Song’s gaze was drawn by the noise as the boy withdrew his knife from the dead pig, dropping the last of the intestines in the bucket with a wet slurping sound.

“I am in fact a practicing Feichist,” Hao Yu finished. “Which is one of main currents of Tianxi Orthodoxy, Mistress Tredegar. We believe that only by abolishing all chains can we be saved, for the Gloam is nothing but the darkness of mankind reflected into the aether.”

What a pretty way to put it. A shame that was not the reality of Feichist Orthodoxy.

“There is no such thing as a unified Feichist practice, Angharad,” Song told her. “They are a hundred squabbling temples, most of which believe that bloody revolution is the only path forward.”

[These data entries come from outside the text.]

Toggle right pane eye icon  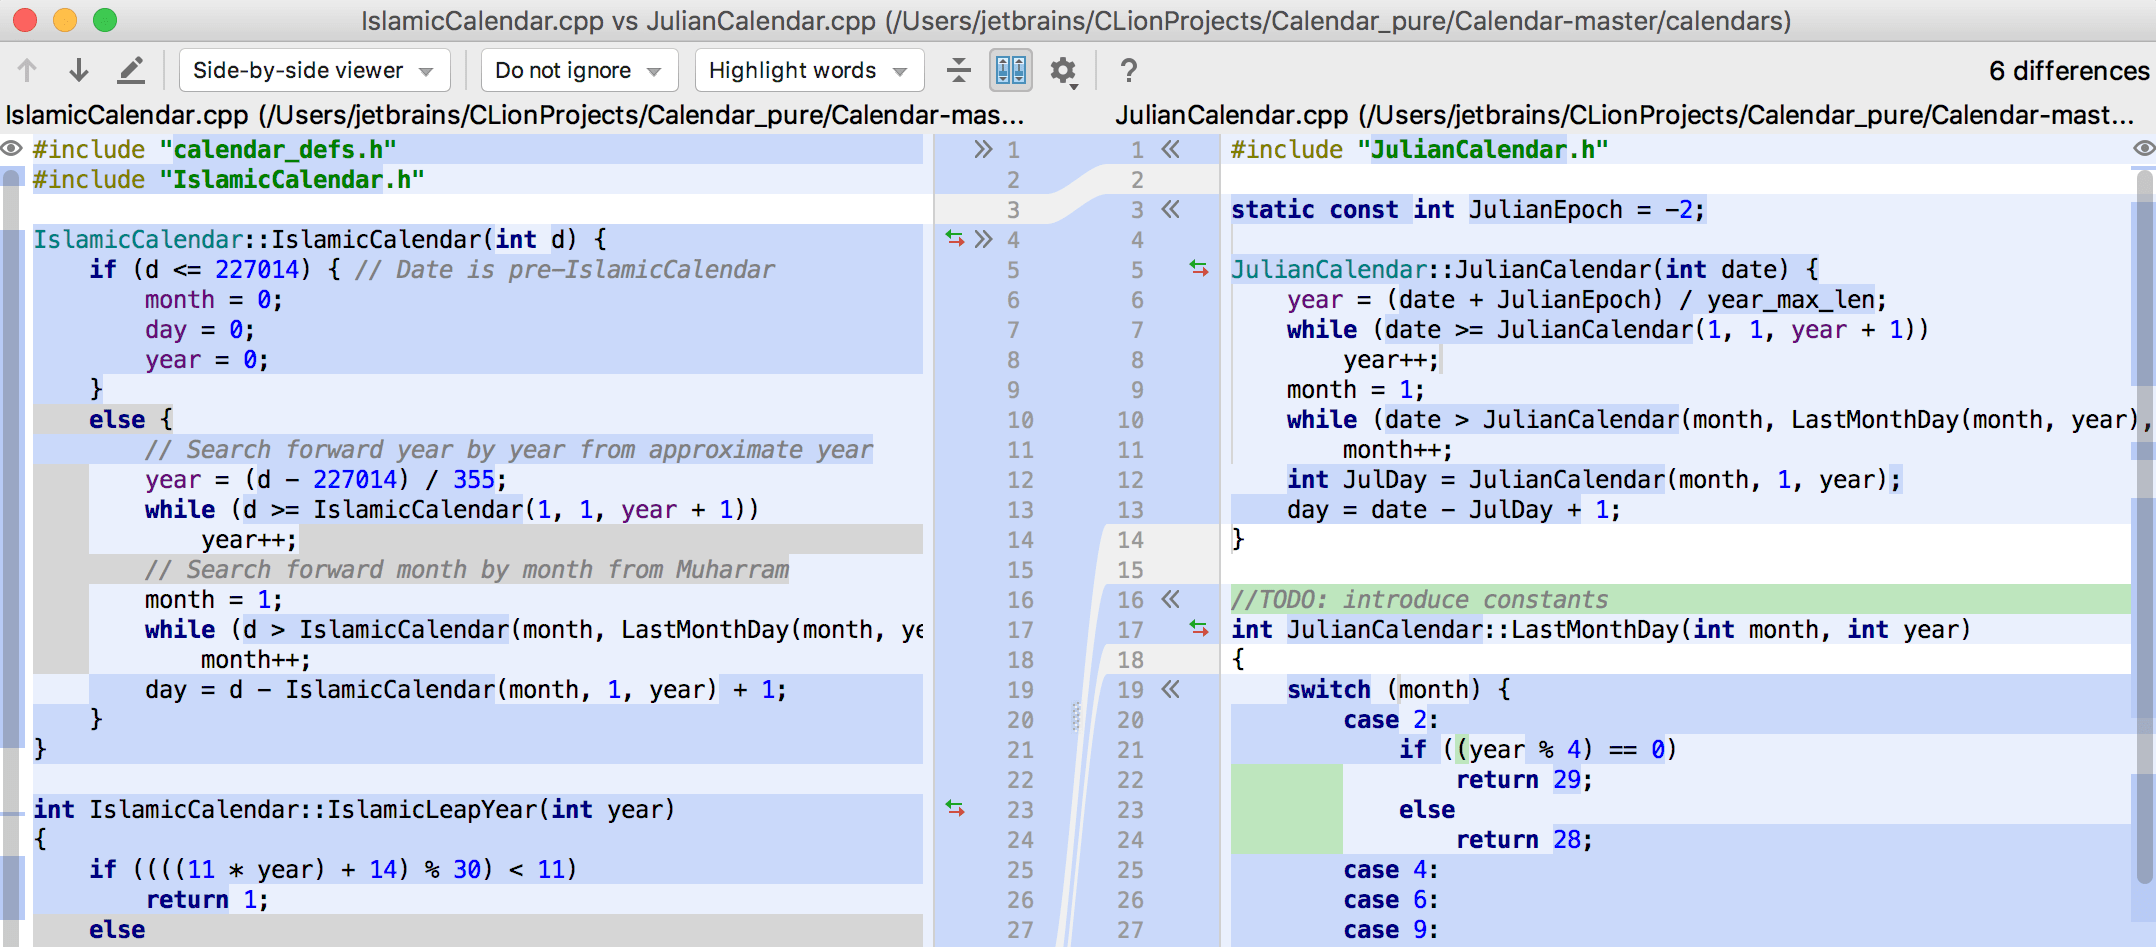click(2143, 149)
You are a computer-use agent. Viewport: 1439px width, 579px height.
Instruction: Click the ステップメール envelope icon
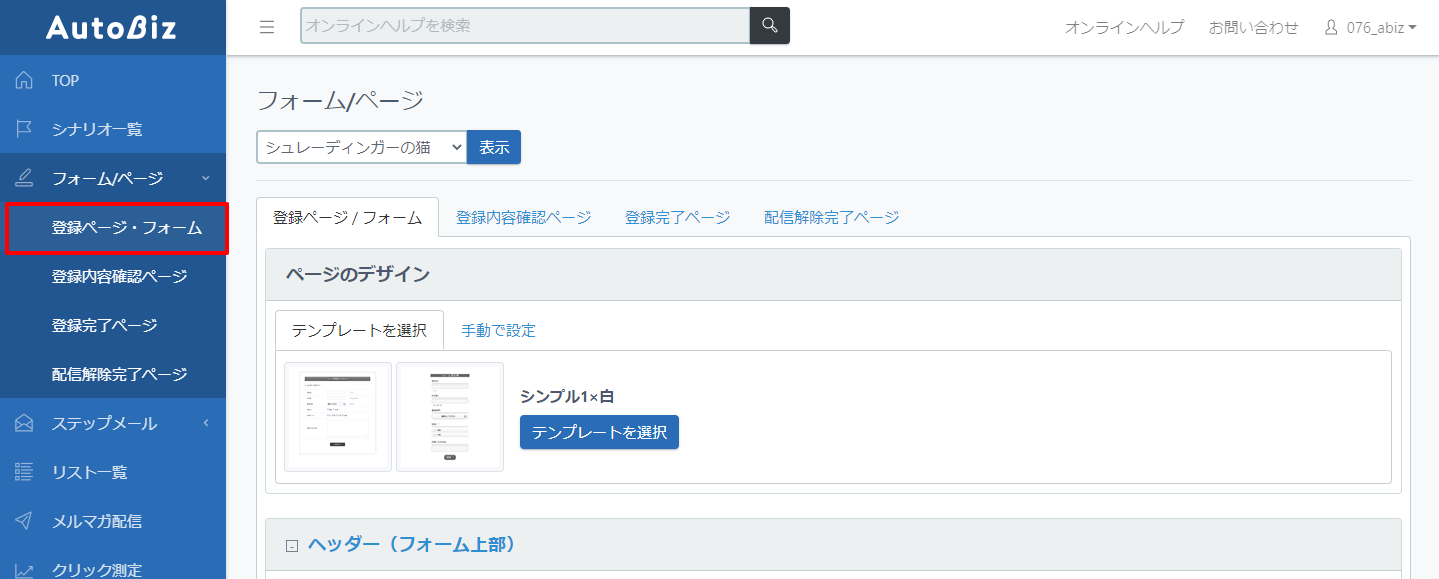coord(25,423)
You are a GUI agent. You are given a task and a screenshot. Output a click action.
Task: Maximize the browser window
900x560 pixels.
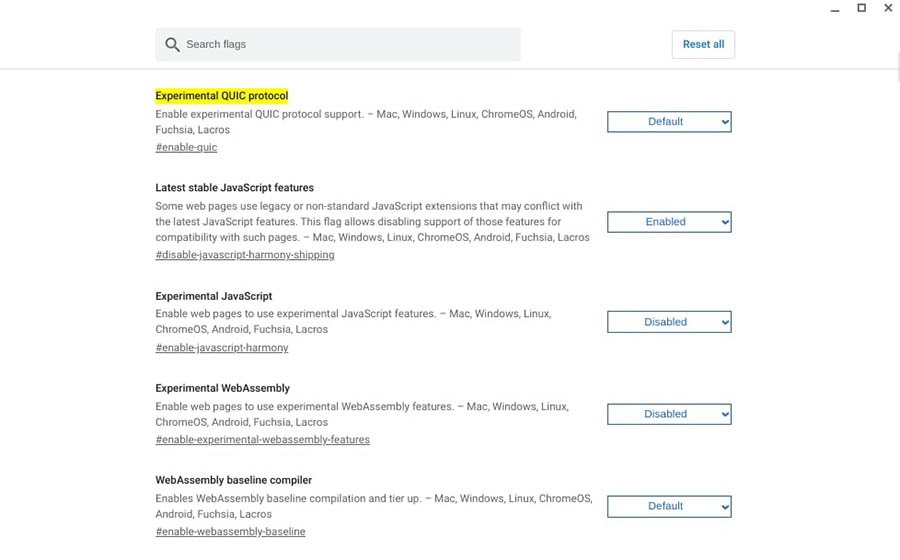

Her words earned scoffs from some of the watching partisans. Well, it was no surprise yellow sashes would prefer the most militant of the great creeds of Cathayan Orthodoxy. It’d had a resurgence in strength in northern Tianxia after the Long Burn, as it tended to in the wake of any war with the neighbors of the Republics.

“Interesting,” Angharad said, and seemed to honestly mean it. “I must confess that I was taught little of the Orthodoxy beyond the most infamous squabble.”

The Grand Lie, she meant. The Imperial Someshwar’s claim at being the seat and arbiter of the Orthodoxy since the fall of Second Empire, as if the priesthood of the collapsing Liergan had not fled with all its gold, icon and gods to southern Tianxia. The Kingdom of Cathay had been the strongest and wealthiest of the successor states when the Succession Wars began, welcoming the fleeing best and brightest of Liergan with open arms.

It could hardly even be measured, how much the arrogance of kings had cost her people in the following decades.

“Though I would enjoy a conversation on the nature of Universalist beliefs – unless I peg you incorrectly there, Mistress Tredegar?”

Angharad shook her head and he let out a pleased hum.

“-it would be best to settle our matters first,” Hao Yu said.

He sipped at his cup, set it down.

“I take it from your companion’s presence, Song Ren, that you trust her with such talk?”

Song thinly smiled.

“I do.”

“Then I will be frank,” Hao Yu said. “We discussed an arrangement, you and I. Silence over the matter of your brother’s defection to the royalists, for which I would receive some understanding of the measures being taken to prevent a noble conspiracy from taking over Asphodel.”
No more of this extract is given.